■ **PROBLEM DESCRIPTION**
Revise the forum thread on boat weight from "Three Lifeline or" to "to equal out.", putting "boat" wherever "hull" appears.

■ **TEXT EXCERPT**
════
Carbon/Kevlar was going to cost me almost $7,000 to save 150 lbs when I bought my boat. 

Three Lifeline or Full River AGM Group 27 batteries were $1100. Three Relion LiFeP04 batteries were going to run $3000 and save me 180 lbs. $1900 difference for that 180 lbs.

If you figure only 5 years use for the LiFePO4 which is about half of what they projected, it would take 15 years for saving weight in the hull to equal out. 

I suppose these figures will vary by size and maker of boat and how many batteries you need to replace.


----------



## ifsteve (Jul 1, 2010)

Half Shell your $7K for carbon/kevlar was a lot more than what I was looking at. For sure doing Li batteries over that makes sense.


----------



## wardicus (Jun 3, 2013)

I find odd that some don’t think weight affects ride on a skiff ( small boat ) .... ever put some weight in the bed of a truck and feel the difference ? And I’m not talking about a pallet of sod . Maybe just a few bags of concrete .... Hell my skiff always rides better when I bring a buddy= 200lbs ....


----------



## jay.bush1434 (Dec 27, 2014)

wardicus said:


> I find odd that some don’t think weight affects rice on a skiff ( small boat ) .... ever put some weight in the bed of a truck and feel the difference ? And I’m not taking about a pallet of sod . Maybe just a few bags of concrete .... Hell my skiff always rides better when I bring a buddy= 200lbs ....


For me, the weight savings is more important when I'm poling the boat both in how hard I have to push and draft. Where I fish, when I say we are skinny, we are often in 10-12" of water. Certainly the ride across the bay feels better with the extra weight of my buddy, especially when they are sitting forward


----------



## Smackdaddy53 (Dec 31, 2012)

Kevin is lurking on here today, surprised he hasn’t chimed in...


----------



## wardicus (Jun 3, 2013)

jay.bush1434 said:


> For me, the weight savings is more important when I'm poling the boat both in how hard I have to push and draft. Where I fish, when I say we are skinny, we are often in 10-12" of water. Certainly the ride across the bay feels better with the extra weight of my buddy, especially when they are sitting forward


Absolutely the weight savings and what’s worth it or not is totally personal . Everyone needs are different . I was just saying I know when I have an additional 100 pounds or more On the boat . I’m sure thats magnified by the fact that I have a small very light skiff ... of course it will be felt more . My buddy runs an 18hpx feels like a f250 to me . Can handle gear anglers coolers everything without too much perceived difference .


----------



## YnR (Feb 16, 2015)

wardicus said:


> I find odd that some don’t think weight affects ride on a skiff ( small boat ) .... ever put some weight in the bed of a truck and feel the difference ? And I’m not taking about a pallet of sod . Maybe just a few bags of concrete .... Hell my skiff always rides better when I bring a buddy= 200lbs ....


Completely agree with you on this. Weight and where you put it can make a huge difference on the ride. Just limiting the amount the bow pops up when it hits a wave can be all the difference.


----------
════
■ **SOURCE DATA**
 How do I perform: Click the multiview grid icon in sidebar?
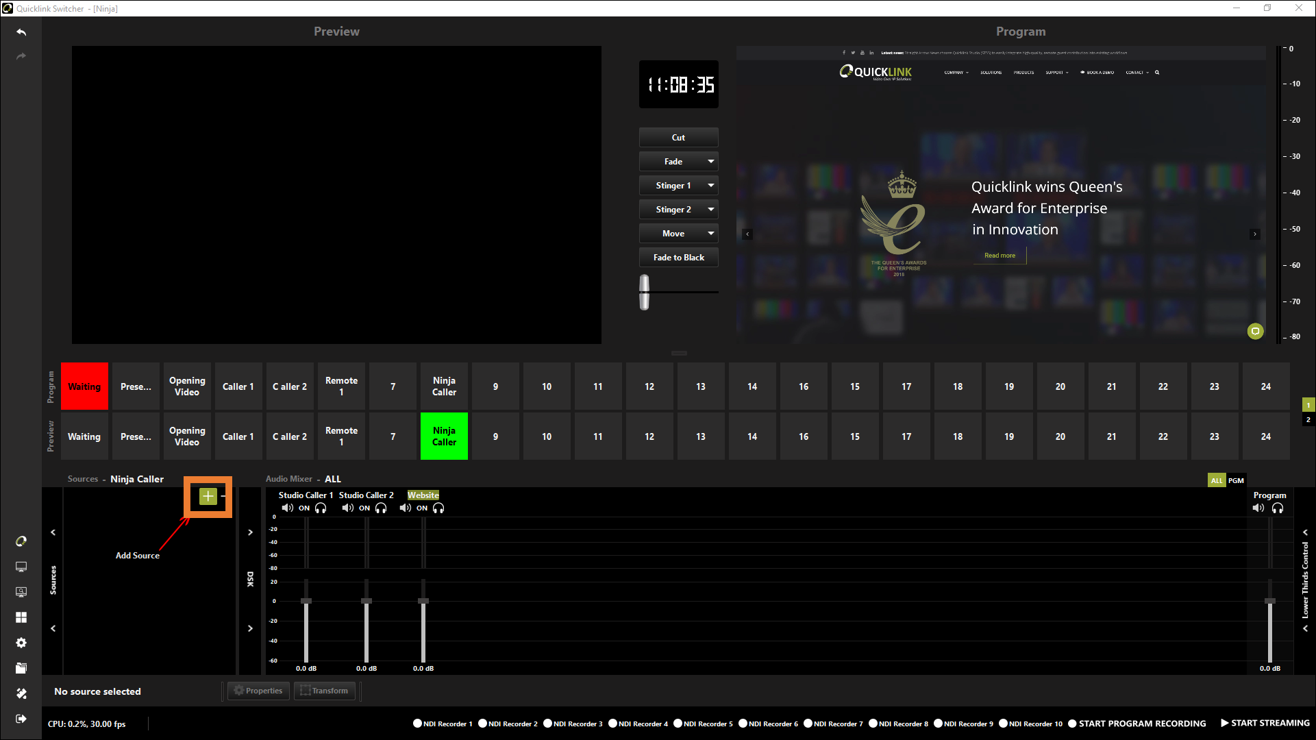(x=21, y=617)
════
■ **ANSWER TO THE EXERCISE**
Three Lifeline or Full River AGM Group 27 batteries were $1100. Three Relion LiFeP04 batteries were going to run $3000 and save me 180 lbs. $1900 difference for that 180 lbs.

If you figure only 5 years use for the LiFePO4 which is about half of what they projected, it would take 15 years for saving weight in the boat to equal out.